The aim of this pair of charts is to illustrate the dwindling supply of “safe assets” in the form of highly rated sovereign debt as a result of the global financial crisis. For example, at the end of 2007, 68% of advanced economies boasted a AAA Standard & Poor’s credit rating (left hand chart, outer red arc) but by January 2012 this proportion had fallen to 52% (left hand chart, inner red sector).
The heart of each chart is a conventional pie chart showing the current distribution of country ratings. Taken in isolation, either one of these would be a reasonable chart. But moving beyond a single pie chart, comparing the Advanced Economies chart to the Emerging Markets chart is not so easy. Edward Tufte’s adage from The Visual Display of Quantitative Information comes to mind: “the only worse design than a pie chart is several of them”. The crime against charting here is made particularly egregious with the choice of a colour scheme for ratings that is not consistent across the two charts!

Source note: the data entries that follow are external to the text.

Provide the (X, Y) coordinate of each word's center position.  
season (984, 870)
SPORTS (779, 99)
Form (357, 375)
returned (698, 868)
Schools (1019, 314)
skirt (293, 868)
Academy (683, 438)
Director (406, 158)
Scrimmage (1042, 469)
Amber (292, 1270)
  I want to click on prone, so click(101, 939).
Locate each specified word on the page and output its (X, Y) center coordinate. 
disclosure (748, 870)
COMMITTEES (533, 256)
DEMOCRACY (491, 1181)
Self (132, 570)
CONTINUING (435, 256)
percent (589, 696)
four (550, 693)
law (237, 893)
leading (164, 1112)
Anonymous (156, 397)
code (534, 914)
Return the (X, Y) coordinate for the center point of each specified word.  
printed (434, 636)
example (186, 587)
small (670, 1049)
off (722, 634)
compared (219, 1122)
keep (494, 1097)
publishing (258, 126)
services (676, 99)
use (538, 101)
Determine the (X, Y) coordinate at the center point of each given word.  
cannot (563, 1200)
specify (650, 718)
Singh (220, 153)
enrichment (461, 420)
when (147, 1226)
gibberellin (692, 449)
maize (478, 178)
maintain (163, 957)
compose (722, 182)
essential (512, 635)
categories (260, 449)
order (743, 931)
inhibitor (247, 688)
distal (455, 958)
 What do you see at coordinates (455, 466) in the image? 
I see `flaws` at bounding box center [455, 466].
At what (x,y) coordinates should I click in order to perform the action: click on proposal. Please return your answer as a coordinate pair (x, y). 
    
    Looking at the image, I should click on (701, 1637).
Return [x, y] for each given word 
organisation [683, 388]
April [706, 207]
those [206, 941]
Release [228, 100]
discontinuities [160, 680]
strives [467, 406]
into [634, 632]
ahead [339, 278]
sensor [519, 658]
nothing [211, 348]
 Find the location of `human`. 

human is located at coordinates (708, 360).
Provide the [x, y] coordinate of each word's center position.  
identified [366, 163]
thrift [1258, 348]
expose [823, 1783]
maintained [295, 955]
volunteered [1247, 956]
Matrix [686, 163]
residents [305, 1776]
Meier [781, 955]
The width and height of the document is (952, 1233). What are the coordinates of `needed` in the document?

If that wasn’t bad enough, the design comes right off the rails with the outer charts. These are a form of annular pie chart, but the alignment of each segment is shifted in an attempt to make the pre-crisis figure more readily comparable to the post-crisis figure for each rating. The result is highly confusing: it takes a while to work out exactly what is going on. Messing with the alignment of the outer chart also makes it harder to compare one rating to another. Even the decision to position the 2012 data in the middle and the 2007 data on the outside is a mistake. My eye expects a flow from the centre of the circle outwards rather than from outside in. An informal, if statistically insignificant, survey suggests that I am not the only one with this expectation.
The aim of any data visualisation is to provide easy access to the information. Understanding the IMF report’s chart is just too much work. A simple table of figures would have been easier to understand. But there are also more conventional charts that would do a better job. The chart below is an example of the “small multiples” technique. This involves a grid of similar charts which are readily compared as certain parameters are varied. In this case, scanning the charts horizontally reveals changes through time and vertically the differences between advanced economies and emerging markets.
Some space could have been saved by restricting the vertical axis to a 0% to 70% range, but with the full 0% to 100% range the proportions for each rating are more readily grasped.
The small multiples chart is a vast improvement on the IMF original, and is a good illustration of the fact that choosing the right chart makes it far easier to visualise the patterns in your data.